Dès 1981, cette idée se concrétisera avec ses Vitagraphies, qui consistent à déposer une toile blanche sur le sol, en un lieu public, pour y recueillir la trace des passants :

Tout comme photographie signifie « trace de lumière »,
Vitagraphie veut dire « trace de vie ». C’est une image acheiropoïète,
c’est-à-dire non faite de main d’homme, qui recueille ce qui se passe
dans le temps et lieu de sa pose, avec le vivant qui déambule à la
surface. Parmi les images non faites de main d’homme, la plus connue est
sûrement le Suaire de Turin. […]

Concrètement, une vitagraphie est une toile spécialement préparée que
je pose sur le sol d’un lieu, pendant une durée déterminée de 1 jour, 3
jours, 3 semaines ou 9 semaines, suivant la nature du lieu.
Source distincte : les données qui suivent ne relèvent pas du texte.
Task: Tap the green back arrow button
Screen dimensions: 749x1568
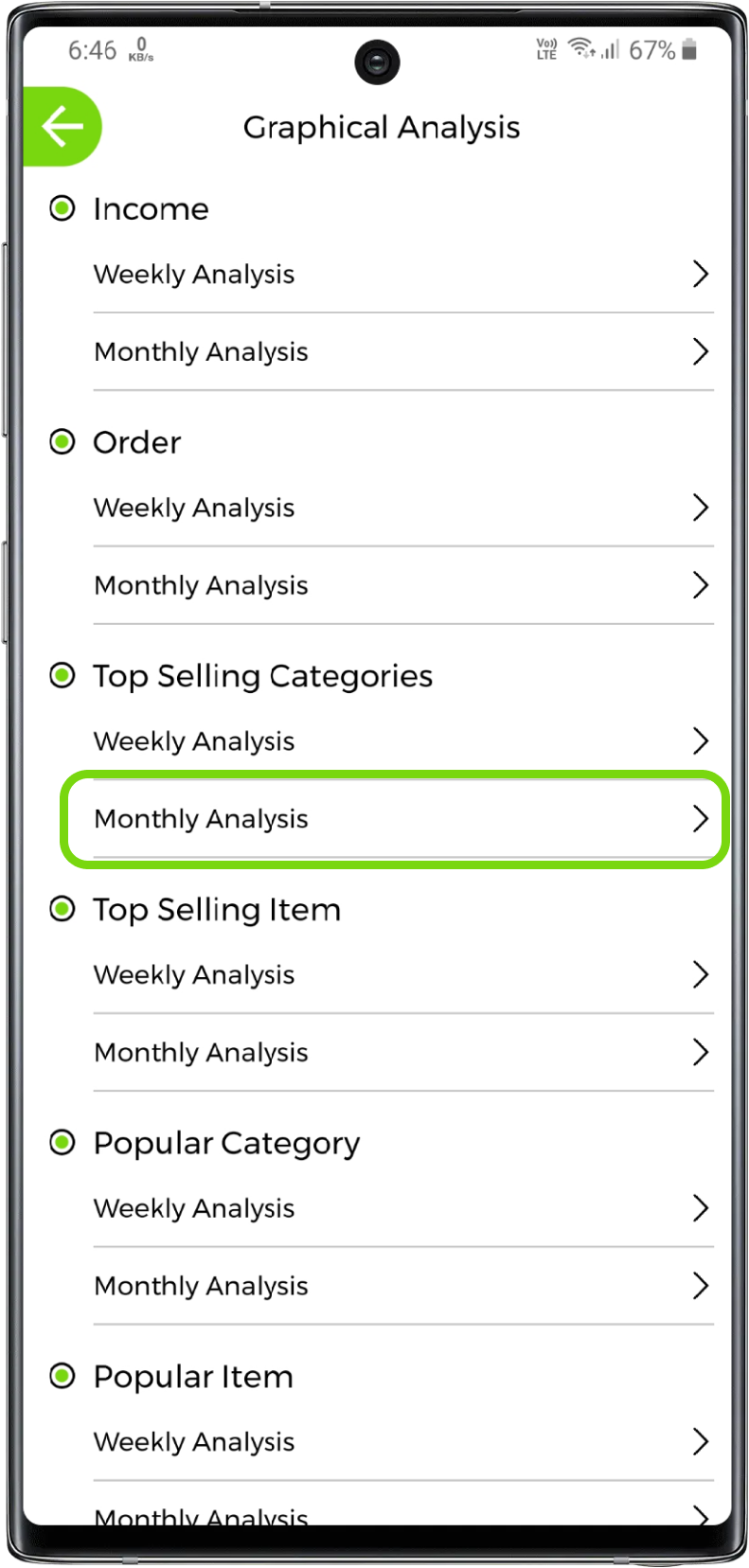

Le passage
des gens sur la toile fait apparaître le graphisme du sol, grâce à la
matière poussière. C’est une trace du vivant pendant un temps et dans un
espace donné.

Une fois le temps de pose réalisé, la vitagraphie est vernie, tendue
sur châssis comme peinture. C’est une image qui se situe dans la
tradition des Beaux-Arts, mais c’est une peinture sans peinture. Sans
doute, une peinture d’après sa fin, une fin sans fin y compris sans
peinture.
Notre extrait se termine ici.